What all of these things had in common, was my urge to stabilize, to tell a story and create an explanation that gave me a clear and simplified experience, even if I didn’t like it much. I like to create an experience that embellishes the one I am already having, by adding a story line of my crafting. One that allows me to have an experience I have confidence in, can immerse myself in, and then leave behind. Except narratives stay. They capture the transitory nature of sensations and fortify them, compressing dust into the dense sediment of experience. This is the power of naming, the power of blaming – it blinkers out possibility. It makes it easy to commit to what we’re familiar with, and wallow in the comfort of righteousness.
Allowing things to be as they are takes strength. Feeling things, pleasant or unpleasant, is difficult. It takes effort. It takes concentration and attention. And so does listening to the narrative without automatically believing it. Sitting in that space between between following and resistance, is an act of strength, simply because it is immensely difficult not to preempt reality with expectation. I am so committed (or conditioned) to fantasy, that I won’t commit to just doing the work of experiencing reality. And this behavior, this resistance, became my invitation to sit at the alter of Mystery.
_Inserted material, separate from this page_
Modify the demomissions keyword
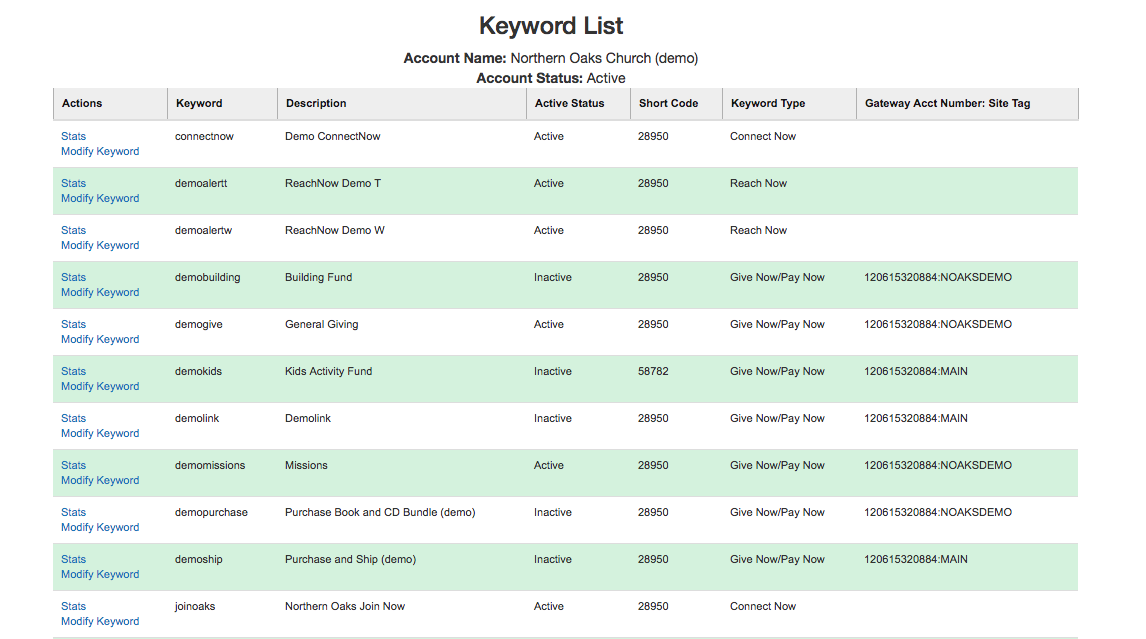Viewport: 1146px width, 639px height. coord(100,481)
My most important exercise for May was sitting in attendance of my resistance. Nearly every month I have some sort of insight that blesses me with humility, but what I experienced through this practice was much more profound. The resistance to strength is strength itself, and it belongs to the realm of Mystery that is far beyond the human experience, yet still available to us. Sitting in attendance to Mystery made clear to me how immature my practice is, and how I have exactly what I have prepared myself for. It made clear(er) the proportions of the relationship between myself and the infinitely dense, invisible presence that creates all, and destroys all. Strength, like love, has impeccable discernment, and never gives itself to a form that isn’t prepared to receive it. It is not a question of worth, which is inherent, it is a question of readiness. The still attention required to make oneself fertile for strength, has very little to do with any particular type of formal practice. Practice structures increase the likelihood of training well, but building a house doesn’t guarantee anyone will move in. Strength waits – neither beckoning, nor rejecting – for the durable vessel of clear and total attention that the prepared will offer. It is this form that strength enters, for it only, and always, lives at home.
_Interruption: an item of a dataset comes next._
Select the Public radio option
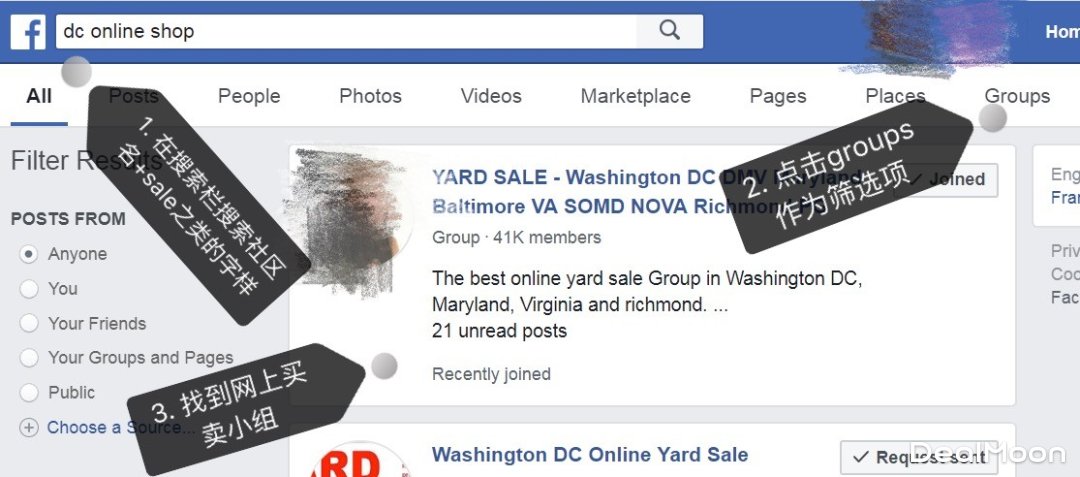The height and width of the screenshot is (477, 1080). pos(28,392)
I don’t know why it is so hard to pay attention, but it is. Clear training is very intense. It’s physically exhausting. It requires so much commitment, so much energy, so much skill, it’s a monumental task. I feel too frail to sit that close, to let even just the edges of life and death pass through me, moment to moment. It’s too much. There is heartache, and throatache, there are tears. And because it’s an internal experience, living this way is lonely. Words fall away. But still I have the urge to scoop them back up, and wide-eyed, hold out the tangle in hopes that someone else might know know what I mean, might know what happened, and say, Yes. Having a relationship with God begins simply with sitting still, and attending respectfully. God does not reject us. God does not abandon us, we turn away, over and over because we find the company too difficult to keep. I wonder if God is lonely too.
I am closer to knowing how insignificant I am, and I don’t mean this in a pejorative way. Seeing my relative capacity and preparedness for strength, for Mystery, was very helpful. It frees me to step outside the constraints of fantastic desire, desire that is rooted in the pleasure of an imagined outcome, without understanding the significance and sacrifice of the work required to achieve it. Genuine desire holds no expectation, it is simply the force of action that elicits unconditional service. Knowing how small I am, how unskilled I am, gives me permission to accept my smallness, even while I continue to act. This is the gift of original sin. It allows us to attempt the impossible and work at the unachievable – not because we are fools, not because we deserve punishment, but because this work is the most important thing we can do, and allows the fullest expression of our humanity. It allows us to do our best, to endure the disappointment and failure of our efforts, and still have the strength and courage to try again. These are the terms of a contract with God, infinite failure, infinite desire, infinite strength, infinite love. I’m not ready. But of course, I will try anyway.